• [INSTRUCTIONS TO FOLLOW]:
Reproduce exactly, from the data that follows, the line with "Image resolution: width=746, height=2576.", the line with "Om os (421, 38)", and every line that lies between them.

• [RECORDS]:

-----

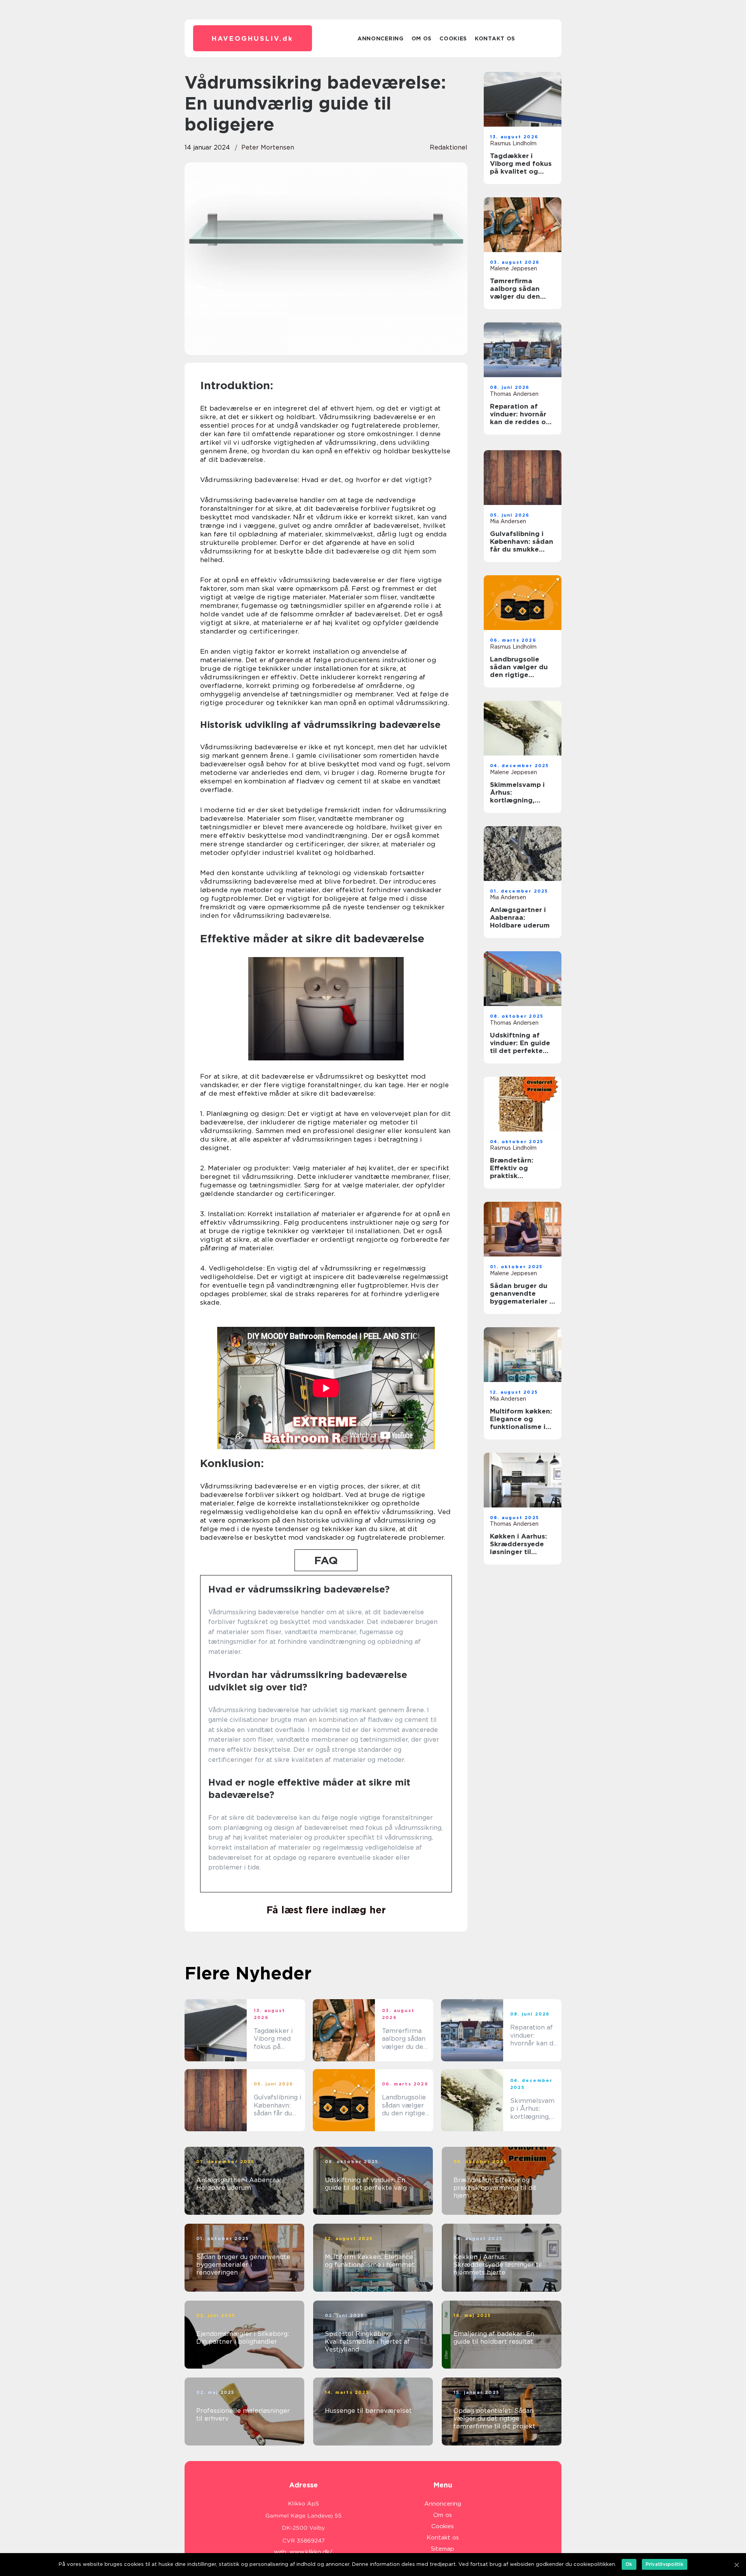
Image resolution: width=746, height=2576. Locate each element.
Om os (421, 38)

-----

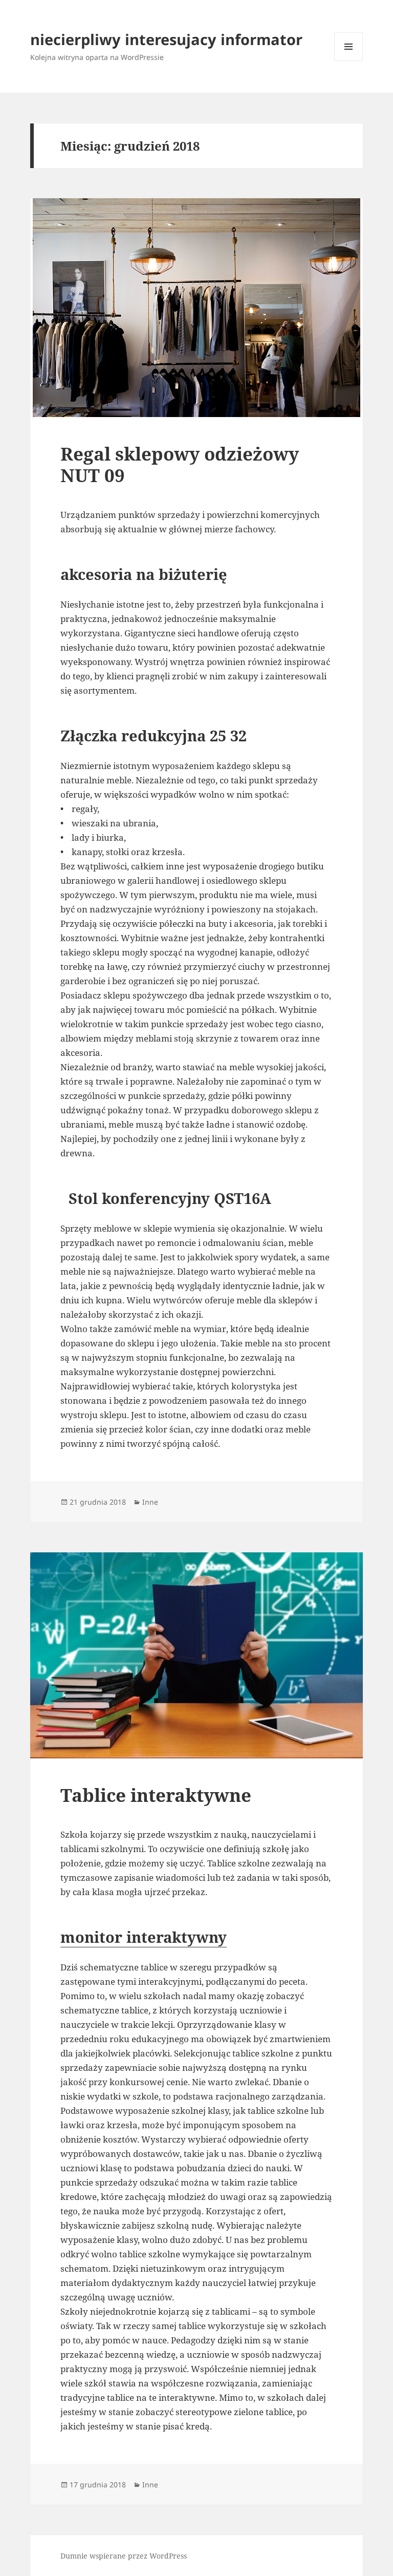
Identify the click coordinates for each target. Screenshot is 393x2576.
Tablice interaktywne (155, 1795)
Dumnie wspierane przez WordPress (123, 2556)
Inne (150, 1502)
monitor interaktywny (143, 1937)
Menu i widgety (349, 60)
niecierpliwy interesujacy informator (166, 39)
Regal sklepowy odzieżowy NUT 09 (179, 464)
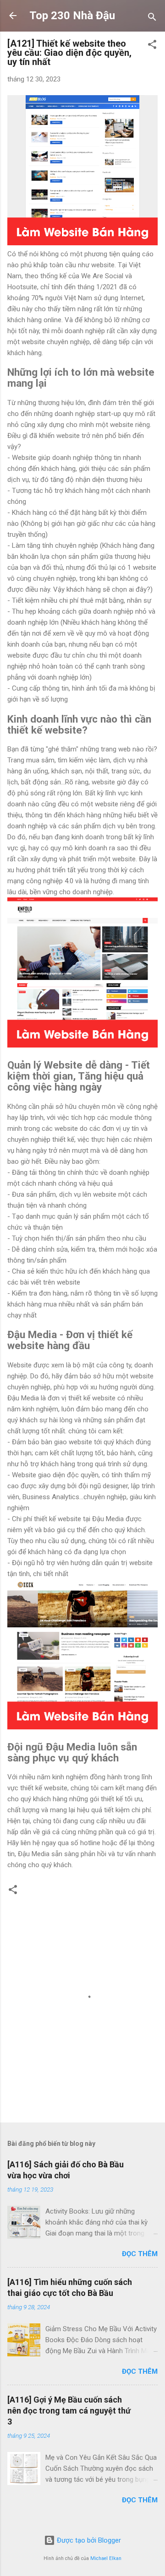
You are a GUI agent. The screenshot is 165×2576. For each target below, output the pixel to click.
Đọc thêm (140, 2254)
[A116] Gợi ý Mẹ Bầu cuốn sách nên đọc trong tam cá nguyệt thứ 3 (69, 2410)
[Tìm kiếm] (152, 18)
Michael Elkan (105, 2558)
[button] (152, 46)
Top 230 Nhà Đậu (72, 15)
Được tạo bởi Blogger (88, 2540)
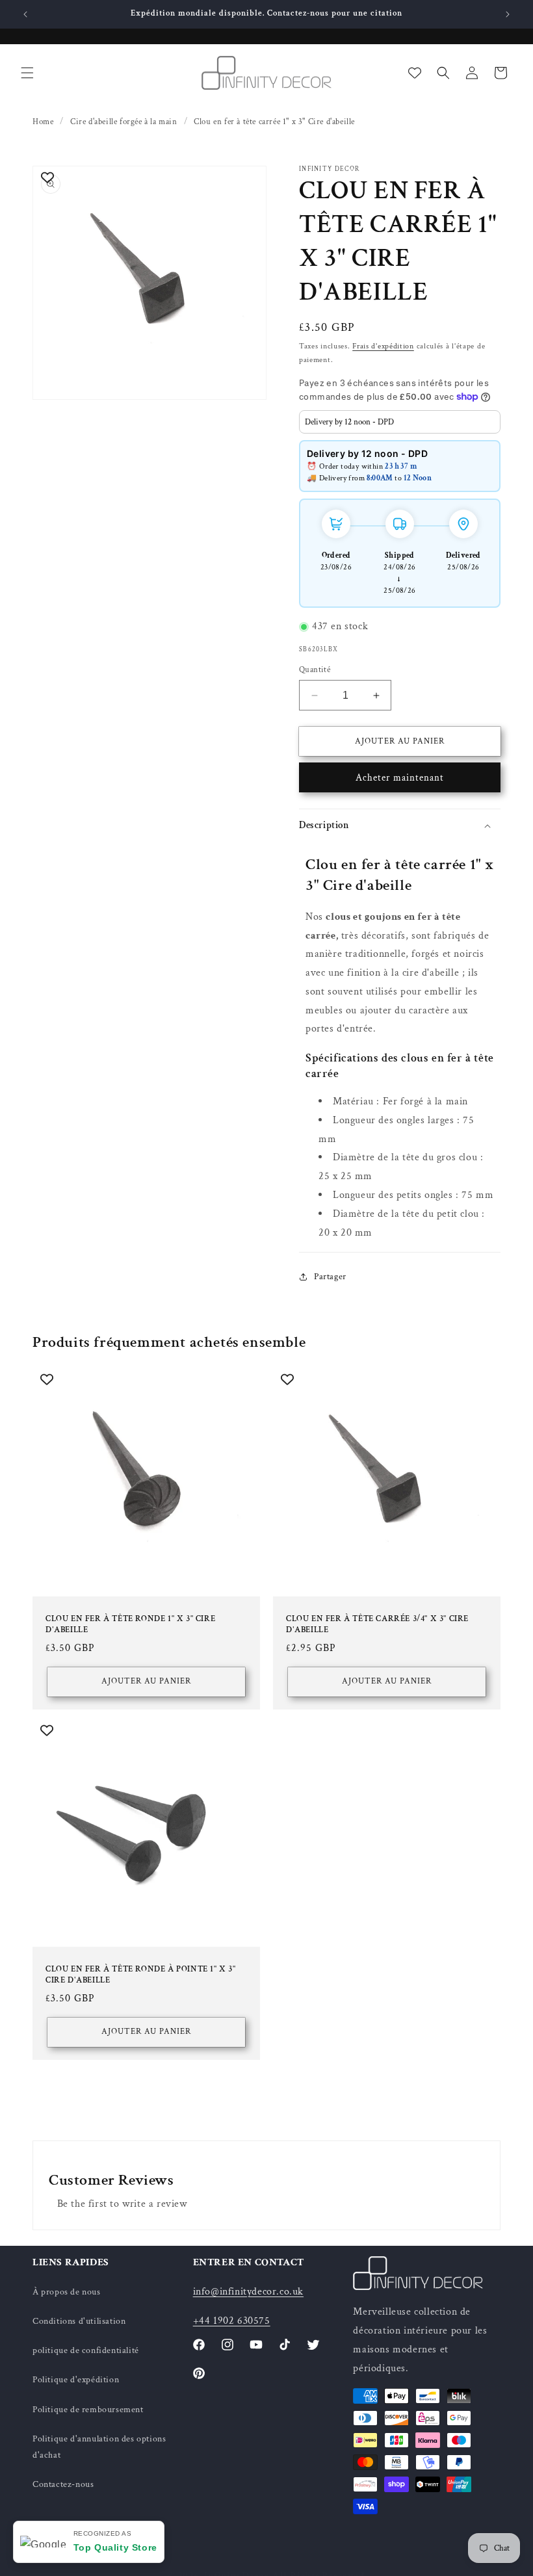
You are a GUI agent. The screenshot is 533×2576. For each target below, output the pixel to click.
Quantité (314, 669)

-----

• [ANSWER SPACE]:
Image resolution: width=746, height=2576. Locate each element.
Om os (421, 38)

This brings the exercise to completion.